▶ What needs to be done
Return every line below that contains the word "logo", matching case exactly.

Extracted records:
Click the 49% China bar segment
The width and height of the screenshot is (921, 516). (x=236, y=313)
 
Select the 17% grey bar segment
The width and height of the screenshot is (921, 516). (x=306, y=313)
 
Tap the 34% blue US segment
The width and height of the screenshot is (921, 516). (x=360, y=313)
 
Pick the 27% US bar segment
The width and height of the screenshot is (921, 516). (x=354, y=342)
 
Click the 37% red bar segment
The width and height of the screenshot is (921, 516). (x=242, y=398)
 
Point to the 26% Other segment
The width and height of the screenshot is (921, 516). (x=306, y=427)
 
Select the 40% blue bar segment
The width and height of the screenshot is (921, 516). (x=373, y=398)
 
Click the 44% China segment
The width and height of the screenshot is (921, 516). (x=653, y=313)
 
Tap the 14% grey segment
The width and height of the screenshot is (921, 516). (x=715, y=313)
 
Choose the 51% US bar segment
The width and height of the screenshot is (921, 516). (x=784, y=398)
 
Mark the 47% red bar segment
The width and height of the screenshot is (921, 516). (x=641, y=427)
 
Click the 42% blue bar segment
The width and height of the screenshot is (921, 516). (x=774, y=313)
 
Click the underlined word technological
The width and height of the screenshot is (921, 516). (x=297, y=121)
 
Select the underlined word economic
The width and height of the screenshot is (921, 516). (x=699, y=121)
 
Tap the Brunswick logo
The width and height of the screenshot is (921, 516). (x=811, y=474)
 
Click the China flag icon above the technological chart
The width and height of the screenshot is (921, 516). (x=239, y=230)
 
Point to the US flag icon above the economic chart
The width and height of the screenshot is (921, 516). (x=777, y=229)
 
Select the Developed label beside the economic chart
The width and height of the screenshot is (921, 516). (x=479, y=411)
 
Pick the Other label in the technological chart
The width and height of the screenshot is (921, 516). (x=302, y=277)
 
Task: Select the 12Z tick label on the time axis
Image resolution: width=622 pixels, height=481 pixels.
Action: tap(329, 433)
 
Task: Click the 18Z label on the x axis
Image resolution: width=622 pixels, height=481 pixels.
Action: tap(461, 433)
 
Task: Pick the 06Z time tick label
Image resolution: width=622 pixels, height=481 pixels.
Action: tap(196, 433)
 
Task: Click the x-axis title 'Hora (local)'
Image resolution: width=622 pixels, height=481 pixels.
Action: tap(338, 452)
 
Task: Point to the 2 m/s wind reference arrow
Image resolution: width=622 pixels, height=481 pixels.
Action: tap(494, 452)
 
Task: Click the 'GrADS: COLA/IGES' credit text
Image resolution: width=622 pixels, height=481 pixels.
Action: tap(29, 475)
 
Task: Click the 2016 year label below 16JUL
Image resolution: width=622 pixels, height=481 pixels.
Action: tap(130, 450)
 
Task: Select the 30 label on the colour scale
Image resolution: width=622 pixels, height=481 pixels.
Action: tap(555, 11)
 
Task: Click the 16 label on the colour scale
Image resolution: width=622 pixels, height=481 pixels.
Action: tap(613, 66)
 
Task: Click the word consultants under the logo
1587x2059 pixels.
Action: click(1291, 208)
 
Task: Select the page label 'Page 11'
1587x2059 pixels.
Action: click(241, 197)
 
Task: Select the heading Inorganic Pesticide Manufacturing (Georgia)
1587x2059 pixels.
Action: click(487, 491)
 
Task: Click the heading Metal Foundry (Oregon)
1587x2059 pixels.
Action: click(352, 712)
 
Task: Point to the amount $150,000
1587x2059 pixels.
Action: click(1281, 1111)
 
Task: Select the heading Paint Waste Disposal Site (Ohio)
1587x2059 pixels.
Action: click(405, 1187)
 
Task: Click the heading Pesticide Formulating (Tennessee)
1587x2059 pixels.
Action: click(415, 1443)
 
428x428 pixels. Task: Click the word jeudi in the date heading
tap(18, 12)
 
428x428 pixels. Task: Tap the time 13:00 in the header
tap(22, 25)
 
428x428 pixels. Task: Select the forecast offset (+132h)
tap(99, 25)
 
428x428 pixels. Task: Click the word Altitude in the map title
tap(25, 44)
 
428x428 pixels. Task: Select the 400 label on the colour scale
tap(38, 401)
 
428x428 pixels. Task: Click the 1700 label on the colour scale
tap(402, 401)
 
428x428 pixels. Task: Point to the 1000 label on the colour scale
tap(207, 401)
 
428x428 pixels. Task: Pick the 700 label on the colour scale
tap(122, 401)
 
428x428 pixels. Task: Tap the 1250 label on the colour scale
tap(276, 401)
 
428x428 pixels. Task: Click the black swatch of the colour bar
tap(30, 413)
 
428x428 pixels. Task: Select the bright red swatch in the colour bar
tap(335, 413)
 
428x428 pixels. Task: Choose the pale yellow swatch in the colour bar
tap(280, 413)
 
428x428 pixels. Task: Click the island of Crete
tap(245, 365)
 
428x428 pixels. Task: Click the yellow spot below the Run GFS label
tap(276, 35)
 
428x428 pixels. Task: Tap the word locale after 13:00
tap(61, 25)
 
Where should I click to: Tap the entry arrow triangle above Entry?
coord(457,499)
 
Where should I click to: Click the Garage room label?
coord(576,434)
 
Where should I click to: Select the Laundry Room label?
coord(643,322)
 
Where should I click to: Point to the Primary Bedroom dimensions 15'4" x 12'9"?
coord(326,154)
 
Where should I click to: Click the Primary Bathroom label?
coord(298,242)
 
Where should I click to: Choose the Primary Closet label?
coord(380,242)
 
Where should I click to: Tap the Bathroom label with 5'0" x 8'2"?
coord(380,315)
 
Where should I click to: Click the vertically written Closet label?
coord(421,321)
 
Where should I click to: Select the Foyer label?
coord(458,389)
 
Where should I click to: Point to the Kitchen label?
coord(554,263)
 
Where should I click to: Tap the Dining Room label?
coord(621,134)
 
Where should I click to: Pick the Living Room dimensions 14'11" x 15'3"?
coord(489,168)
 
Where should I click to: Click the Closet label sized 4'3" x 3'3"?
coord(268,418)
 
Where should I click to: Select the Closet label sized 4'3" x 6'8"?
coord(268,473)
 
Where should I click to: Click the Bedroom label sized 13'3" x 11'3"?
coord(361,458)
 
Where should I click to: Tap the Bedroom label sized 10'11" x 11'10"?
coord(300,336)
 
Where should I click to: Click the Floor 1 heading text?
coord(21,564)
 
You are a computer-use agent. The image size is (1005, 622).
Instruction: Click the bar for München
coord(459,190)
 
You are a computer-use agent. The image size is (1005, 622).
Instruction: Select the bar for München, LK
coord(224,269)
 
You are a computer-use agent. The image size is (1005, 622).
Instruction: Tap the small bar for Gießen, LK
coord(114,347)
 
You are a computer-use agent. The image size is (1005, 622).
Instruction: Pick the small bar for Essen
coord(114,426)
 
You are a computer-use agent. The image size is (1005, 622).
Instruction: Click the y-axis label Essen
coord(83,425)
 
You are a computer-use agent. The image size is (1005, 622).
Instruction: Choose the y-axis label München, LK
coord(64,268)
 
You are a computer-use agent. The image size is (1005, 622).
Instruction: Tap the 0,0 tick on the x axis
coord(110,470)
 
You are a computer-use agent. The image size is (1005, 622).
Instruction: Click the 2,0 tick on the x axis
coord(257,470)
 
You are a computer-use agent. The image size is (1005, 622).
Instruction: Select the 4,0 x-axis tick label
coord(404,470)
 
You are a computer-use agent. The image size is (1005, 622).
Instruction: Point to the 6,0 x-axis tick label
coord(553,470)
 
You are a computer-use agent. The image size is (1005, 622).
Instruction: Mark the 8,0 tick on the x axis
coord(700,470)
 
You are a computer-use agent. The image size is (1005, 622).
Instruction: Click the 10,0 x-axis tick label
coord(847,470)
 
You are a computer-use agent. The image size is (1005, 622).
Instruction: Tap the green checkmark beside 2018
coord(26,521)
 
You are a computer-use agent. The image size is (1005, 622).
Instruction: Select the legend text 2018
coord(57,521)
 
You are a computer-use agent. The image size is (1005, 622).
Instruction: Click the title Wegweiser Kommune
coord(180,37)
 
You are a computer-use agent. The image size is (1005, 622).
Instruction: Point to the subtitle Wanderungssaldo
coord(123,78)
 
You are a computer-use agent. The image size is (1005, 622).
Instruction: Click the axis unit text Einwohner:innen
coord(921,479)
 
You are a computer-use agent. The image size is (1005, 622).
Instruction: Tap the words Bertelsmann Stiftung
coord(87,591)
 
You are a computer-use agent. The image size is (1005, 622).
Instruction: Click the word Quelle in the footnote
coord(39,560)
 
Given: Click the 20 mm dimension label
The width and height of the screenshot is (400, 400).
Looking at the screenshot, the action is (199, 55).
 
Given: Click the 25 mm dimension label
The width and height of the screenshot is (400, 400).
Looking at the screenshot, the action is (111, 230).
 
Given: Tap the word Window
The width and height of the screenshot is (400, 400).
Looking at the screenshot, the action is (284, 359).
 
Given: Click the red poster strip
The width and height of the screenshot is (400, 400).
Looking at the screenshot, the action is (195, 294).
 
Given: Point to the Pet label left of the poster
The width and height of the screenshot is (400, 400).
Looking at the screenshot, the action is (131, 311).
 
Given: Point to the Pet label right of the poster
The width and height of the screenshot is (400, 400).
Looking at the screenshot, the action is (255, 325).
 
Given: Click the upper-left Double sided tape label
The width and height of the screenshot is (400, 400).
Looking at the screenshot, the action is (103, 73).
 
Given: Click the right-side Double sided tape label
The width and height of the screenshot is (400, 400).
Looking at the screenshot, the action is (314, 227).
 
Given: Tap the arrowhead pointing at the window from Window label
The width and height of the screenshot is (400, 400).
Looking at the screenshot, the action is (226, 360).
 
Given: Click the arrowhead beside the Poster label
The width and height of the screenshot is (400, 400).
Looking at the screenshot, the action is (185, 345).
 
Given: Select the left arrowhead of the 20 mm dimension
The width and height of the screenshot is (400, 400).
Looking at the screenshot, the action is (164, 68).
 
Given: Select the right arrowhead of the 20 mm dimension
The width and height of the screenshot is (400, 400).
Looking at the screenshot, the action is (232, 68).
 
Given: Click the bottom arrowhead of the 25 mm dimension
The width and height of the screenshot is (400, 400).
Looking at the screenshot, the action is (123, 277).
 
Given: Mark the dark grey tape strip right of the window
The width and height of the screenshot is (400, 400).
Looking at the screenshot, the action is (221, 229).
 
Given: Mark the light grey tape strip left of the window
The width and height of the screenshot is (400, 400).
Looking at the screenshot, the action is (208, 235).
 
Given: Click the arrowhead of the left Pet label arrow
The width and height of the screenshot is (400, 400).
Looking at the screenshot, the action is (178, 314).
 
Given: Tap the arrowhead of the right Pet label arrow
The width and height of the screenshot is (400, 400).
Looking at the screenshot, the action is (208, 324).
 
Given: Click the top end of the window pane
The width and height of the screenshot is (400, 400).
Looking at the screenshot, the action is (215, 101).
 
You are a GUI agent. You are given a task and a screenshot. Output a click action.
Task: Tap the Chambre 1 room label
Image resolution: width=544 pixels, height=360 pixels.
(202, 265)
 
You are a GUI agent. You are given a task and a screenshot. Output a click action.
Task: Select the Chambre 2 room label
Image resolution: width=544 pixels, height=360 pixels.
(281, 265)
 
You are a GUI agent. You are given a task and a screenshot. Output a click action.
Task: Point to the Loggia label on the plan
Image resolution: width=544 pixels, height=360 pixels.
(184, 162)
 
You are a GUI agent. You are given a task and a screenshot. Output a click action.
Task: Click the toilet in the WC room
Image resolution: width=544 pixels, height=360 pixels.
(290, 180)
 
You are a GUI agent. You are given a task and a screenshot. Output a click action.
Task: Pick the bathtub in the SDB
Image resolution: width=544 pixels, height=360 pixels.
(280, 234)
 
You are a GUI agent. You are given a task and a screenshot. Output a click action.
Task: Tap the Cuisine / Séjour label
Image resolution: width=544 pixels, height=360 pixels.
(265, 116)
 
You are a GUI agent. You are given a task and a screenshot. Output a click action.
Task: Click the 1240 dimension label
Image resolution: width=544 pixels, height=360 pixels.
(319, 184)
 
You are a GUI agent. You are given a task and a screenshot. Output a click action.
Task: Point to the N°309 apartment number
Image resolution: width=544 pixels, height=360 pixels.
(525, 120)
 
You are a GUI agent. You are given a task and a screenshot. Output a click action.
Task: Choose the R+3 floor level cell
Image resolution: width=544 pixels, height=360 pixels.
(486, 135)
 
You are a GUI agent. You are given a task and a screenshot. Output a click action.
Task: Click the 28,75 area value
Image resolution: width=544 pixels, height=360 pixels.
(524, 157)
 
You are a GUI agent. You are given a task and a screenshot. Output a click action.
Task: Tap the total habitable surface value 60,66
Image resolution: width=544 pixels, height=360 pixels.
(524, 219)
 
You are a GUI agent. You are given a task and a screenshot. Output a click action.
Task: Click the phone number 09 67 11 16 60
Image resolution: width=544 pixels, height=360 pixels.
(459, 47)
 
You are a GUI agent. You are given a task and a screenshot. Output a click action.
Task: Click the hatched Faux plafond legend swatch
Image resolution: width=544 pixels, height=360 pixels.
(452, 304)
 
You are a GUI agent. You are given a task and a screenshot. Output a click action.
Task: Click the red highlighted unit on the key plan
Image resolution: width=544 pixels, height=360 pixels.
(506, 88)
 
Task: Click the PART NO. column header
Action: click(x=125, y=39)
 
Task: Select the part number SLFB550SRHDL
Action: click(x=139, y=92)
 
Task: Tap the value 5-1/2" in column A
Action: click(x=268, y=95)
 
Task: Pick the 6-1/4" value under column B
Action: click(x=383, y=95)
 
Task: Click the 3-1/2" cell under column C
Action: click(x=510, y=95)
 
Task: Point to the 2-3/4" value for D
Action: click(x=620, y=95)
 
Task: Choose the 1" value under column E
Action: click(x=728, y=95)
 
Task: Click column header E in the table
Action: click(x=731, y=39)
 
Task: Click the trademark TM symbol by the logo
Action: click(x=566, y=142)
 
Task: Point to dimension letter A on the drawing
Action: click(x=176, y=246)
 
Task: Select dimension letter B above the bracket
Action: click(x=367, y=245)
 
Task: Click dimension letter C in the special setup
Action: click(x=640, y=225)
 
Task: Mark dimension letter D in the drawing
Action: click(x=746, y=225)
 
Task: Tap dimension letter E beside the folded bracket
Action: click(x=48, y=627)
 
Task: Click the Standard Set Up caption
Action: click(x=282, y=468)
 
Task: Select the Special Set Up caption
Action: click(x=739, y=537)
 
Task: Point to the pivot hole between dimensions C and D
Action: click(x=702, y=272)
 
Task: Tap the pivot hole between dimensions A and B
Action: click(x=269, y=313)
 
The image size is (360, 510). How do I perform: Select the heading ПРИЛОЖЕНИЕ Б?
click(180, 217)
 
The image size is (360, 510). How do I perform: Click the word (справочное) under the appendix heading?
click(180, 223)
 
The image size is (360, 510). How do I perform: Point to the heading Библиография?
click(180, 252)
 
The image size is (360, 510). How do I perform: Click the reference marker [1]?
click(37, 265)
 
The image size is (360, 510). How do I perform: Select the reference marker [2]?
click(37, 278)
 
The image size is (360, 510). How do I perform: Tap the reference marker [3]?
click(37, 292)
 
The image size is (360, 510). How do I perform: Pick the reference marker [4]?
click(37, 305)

▶ Exercise response
Tap the Brunswick logo
Task: Click the word consultants under the logo
Task: Click the trademark TM symbol by the logo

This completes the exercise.